April 30 (Bloomberg) -- Aker Solutions ASA, the oil-services company controlled by Norwegian billionaire Kjell Inge Roekke, is splitting in two to reduce costs and build its subsea business to improve shareholder returns.
The subsea, umbilicals, engineering and maintenance, modifications and operations units will be spun off into a company that will keep the Aker Solutions name, while the other will include drilling, oilfield services and process systems, the Oslo-based company said in a statement today. Both will be listed on the Oslo stock exchange by the end of September.
“The new Aker Solutions will be a leaner and more focused company,” Executive Chairman Oeyvind Eriksen said. The company “will benefit from greater synergies and a more coordinated customer approach, leading to a stronger market position and higher and more predictable returns on capital.”
Aker Solutions, valued at $4.5 billion, is streamlining as oil companies such as Norway’s Statoil ASA, its biggest customer, cut planned investments to cope with stagnant oil prices and rising industry costs. The company last year turned away from five-year earnings targets to focus on costs and sold assets for more than 5.4 billion kroner ($899 million).
“Our profit margin and return on capital are still lagging behind both peers and our own targets,” Eriksen said at a presentation in Oslo. “The new Aker Solutions is where we have placed the businesses that focus on the global energy industry’s fastest growing markets: subsea production and deepwater.”

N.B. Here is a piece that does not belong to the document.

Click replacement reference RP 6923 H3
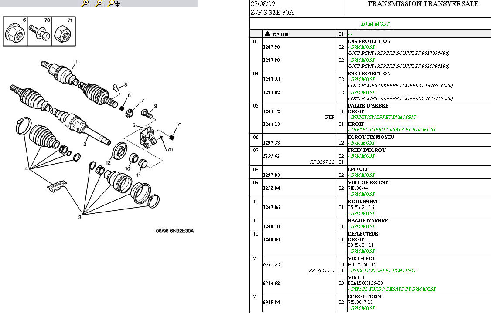The image size is (491, 313). [322, 270]
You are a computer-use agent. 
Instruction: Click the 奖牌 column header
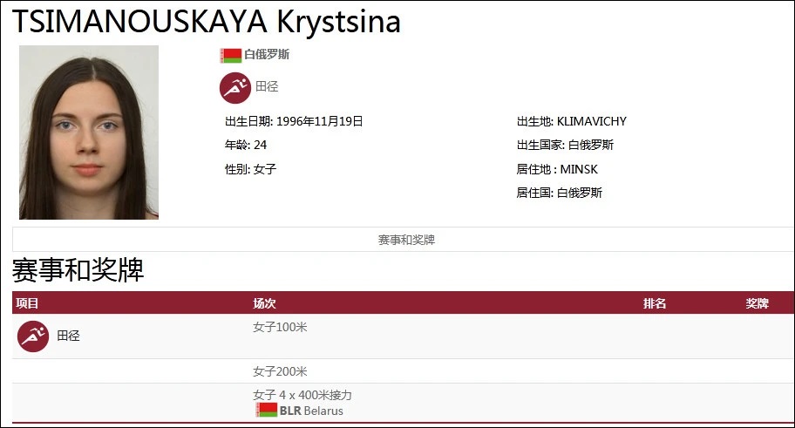point(757,303)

Shares in Aker Solutions fell as much as 6.2 percent, the most in almost three weeks, and traded 4.9 percent lower at 96.75 kroner as of 11:20 a.m. in Oslo. That extends the stock’s loss to 11 percent so far this year.
The decline is partly due to the “unquestionably soft” first-quarter results published today, RS Platou Markets AS analyst Turner Holm said by e-mail. Investors may also have preferred Aker Solutions to sell more assets rather than split the company, he said.
Shareholders will get one new Aker Solutions share for each held in the existing company at the time of the separation. They will also keep their shares in the remaining business, which will be named Akastor, maintaining the existing shareholder structure of each company.
The move, which follows the 2011 spinoff of Kvaerner ASA, has met with approval from the largest shareholders, Aker Kvaerner Holding and Aker ASA, both controlled by Roekke. An extraordinary general meeting will be held in August to vote on the separation.
“Some perceive the spin-off as an admission they couldn’t sell the non-core assets now in Akastor at an attractive price,” Holm said. “We think the spin-off is a positive step. The core Aker Solutions should trade at much higher multiples than the total business does now, and Akastor should get decent pricing since the assets are so visibly up for sale.”
The company’s subsea division has been the biggest and best-performing unit. It accounted for 31 percent of the group’s 11.2 billion kroner of sales and 38 percent of earnings before interest, tax, depreciation and amortization of 1 billion kroner in the first quarter, according to the figures published today.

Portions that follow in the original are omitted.